An allegorical figure personifying the sisters' envy (sometimes identified as Eris, the goddess of discord) appears above the sisters clutching snakes in its hands. It has been noted that the portrayal of Psyche may have been inspired by Louis XV's chief mistress, Madame de Pompadour.

In its current state there are details missing from the painting, as it has been cut down from its original form. Around 26 cm was lost from the top and 35 cm on the left-hand side. The remaining details that still can be viewed show various luxurious items, including golden vases, a perfume burner, flowers, jewels, and Cupid's quiver.
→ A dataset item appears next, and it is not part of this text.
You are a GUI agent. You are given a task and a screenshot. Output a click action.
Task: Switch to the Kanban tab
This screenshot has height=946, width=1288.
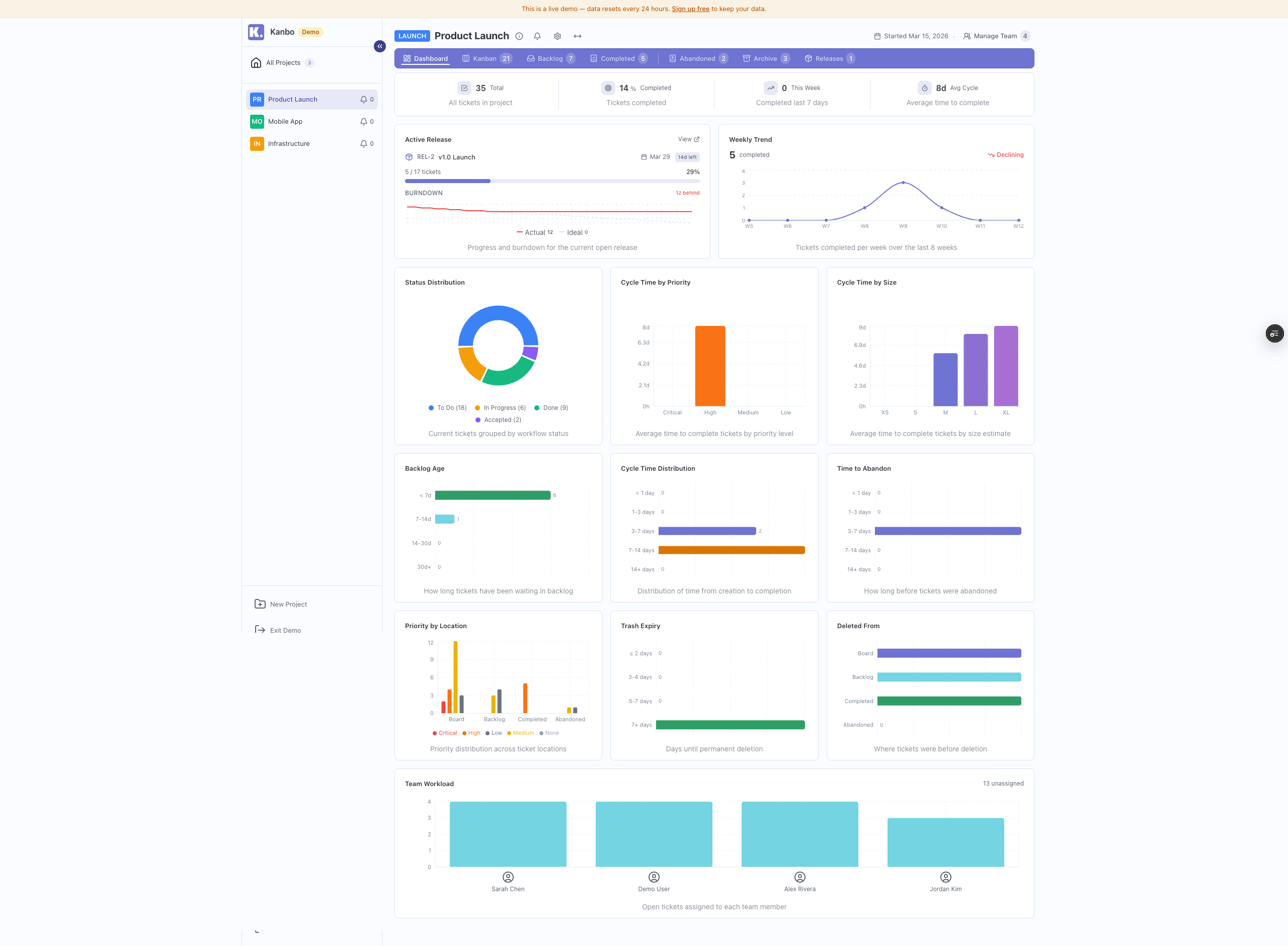point(485,58)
The painting is heavily influenced by Boucher's tapestry design of 1737 on the subject of Cupid and Psyche. However, Fragonard's work shows more movement and has sharper colours, such as the pale lemon dress in acidic tones worn by one of the sisters, which may denote her jealousy towards Psyche. The rose and blue tonality of Boucher has been replaced with a gold and orange more characteristic of Fragonard, showing the early development of his individual palette. These colours are at their most concentrated in the flowers laid at the foot of Psyche's throne, which has been described as "the area of the painting most clearly 'in focus'". By contrast, the other parts of the painting towards the periphery lose focus and use darker tones, which hint at the future disasters in the story of Psyche and Cupid.